▸ **Work task**
Everything from the line containing "Image resolution: width=374" to the close of the records below should be output exactly, line by line, with no other lines given.

▸ **Data under study**
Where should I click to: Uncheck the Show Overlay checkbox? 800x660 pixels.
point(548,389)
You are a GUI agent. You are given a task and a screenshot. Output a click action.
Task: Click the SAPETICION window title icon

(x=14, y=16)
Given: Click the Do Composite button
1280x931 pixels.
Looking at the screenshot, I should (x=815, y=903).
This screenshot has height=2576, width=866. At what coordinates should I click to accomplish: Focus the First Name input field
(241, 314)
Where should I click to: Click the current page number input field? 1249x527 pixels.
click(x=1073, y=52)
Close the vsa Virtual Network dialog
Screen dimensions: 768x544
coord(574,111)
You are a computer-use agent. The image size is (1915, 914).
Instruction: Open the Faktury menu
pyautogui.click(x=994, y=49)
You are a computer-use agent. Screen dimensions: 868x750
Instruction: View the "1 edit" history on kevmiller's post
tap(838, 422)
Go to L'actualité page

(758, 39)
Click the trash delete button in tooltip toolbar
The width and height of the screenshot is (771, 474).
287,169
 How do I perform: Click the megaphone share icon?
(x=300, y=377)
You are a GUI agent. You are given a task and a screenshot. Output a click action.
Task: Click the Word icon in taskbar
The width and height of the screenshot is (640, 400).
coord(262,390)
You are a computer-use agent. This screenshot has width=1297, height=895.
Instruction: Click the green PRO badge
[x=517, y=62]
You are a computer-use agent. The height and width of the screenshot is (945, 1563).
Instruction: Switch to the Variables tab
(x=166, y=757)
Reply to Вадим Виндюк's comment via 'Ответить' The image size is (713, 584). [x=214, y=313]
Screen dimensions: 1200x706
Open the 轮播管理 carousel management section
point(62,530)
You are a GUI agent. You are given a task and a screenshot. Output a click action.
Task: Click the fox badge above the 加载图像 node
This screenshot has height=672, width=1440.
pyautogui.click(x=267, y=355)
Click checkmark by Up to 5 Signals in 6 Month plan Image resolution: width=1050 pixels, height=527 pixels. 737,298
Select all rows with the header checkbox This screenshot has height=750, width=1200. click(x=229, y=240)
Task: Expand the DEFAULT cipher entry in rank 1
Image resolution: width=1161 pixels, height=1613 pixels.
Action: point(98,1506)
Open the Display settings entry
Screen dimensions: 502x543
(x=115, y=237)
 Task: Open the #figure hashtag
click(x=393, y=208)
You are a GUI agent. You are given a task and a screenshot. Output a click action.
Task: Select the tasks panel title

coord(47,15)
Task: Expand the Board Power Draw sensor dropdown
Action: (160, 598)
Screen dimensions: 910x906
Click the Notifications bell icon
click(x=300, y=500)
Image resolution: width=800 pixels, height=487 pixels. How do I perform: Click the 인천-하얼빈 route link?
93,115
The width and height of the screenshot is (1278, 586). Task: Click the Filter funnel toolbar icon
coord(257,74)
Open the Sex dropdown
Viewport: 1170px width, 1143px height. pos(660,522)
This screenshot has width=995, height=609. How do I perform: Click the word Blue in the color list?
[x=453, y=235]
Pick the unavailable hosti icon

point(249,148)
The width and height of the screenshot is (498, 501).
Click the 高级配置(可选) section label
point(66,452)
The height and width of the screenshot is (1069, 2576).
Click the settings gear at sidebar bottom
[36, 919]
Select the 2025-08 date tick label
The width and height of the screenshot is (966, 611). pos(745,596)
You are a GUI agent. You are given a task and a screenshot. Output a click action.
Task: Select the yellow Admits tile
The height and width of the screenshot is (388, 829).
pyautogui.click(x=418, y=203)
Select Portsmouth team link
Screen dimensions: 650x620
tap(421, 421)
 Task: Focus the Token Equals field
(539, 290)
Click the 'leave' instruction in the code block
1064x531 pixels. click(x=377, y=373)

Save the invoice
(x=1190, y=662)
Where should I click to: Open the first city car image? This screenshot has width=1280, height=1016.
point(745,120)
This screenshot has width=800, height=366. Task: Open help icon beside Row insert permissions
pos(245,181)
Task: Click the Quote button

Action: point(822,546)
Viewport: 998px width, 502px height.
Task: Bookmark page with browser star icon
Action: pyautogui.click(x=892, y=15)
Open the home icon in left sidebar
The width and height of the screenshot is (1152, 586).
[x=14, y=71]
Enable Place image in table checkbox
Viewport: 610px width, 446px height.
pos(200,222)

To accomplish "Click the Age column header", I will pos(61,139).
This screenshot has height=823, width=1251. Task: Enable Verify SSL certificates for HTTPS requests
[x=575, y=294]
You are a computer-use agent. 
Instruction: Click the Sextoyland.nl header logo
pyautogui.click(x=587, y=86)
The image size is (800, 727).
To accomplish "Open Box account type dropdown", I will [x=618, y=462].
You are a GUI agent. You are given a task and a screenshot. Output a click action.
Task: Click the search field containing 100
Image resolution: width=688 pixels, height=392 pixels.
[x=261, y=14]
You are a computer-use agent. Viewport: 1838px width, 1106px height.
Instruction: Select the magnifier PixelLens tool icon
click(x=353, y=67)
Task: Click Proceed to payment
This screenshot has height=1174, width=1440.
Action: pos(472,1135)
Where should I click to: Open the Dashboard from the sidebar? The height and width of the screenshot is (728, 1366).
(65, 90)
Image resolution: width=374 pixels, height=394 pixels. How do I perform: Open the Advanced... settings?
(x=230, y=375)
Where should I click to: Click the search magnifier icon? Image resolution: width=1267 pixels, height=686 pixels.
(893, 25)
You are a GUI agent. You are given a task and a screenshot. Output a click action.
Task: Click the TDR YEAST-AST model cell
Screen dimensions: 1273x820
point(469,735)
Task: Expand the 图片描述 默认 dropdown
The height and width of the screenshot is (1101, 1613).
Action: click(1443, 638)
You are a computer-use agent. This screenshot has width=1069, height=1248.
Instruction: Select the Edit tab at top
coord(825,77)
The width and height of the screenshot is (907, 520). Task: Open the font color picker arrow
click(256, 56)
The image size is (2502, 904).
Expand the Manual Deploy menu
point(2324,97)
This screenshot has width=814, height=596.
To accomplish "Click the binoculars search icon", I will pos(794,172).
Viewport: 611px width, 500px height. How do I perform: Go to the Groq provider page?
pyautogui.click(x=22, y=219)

▸ **The answer**
Image resolution: width=374 pixels, height=394 pixels. How do I perform: Open the Advanced... settings?
(x=230, y=375)
Where should I click to: Click the search magnifier icon? Image resolution: width=1267 pixels, height=686 pixels.
(893, 25)
You are a GUI agent. You are given a task and a screenshot. Output a click action.
Task: Click the TDR YEAST-AST model cell
Screen dimensions: 1273x820
point(469,735)
Task: Expand the 图片描述 默认 dropdown
The height and width of the screenshot is (1101, 1613).
Action: click(1443, 638)
You are a computer-use agent. This screenshot has width=1069, height=1248.
Instruction: Select the Edit tab at top
coord(825,77)
The width and height of the screenshot is (907, 520). Task: Open the font color picker arrow
click(256, 56)
The image size is (2502, 904).
Expand the Manual Deploy menu
point(2324,97)
This screenshot has width=814, height=596.
To accomplish "Click the binoculars search icon", I will pos(794,172).
Viewport: 611px width, 500px height. How do I perform: Go to the Groq provider page?
pyautogui.click(x=22, y=219)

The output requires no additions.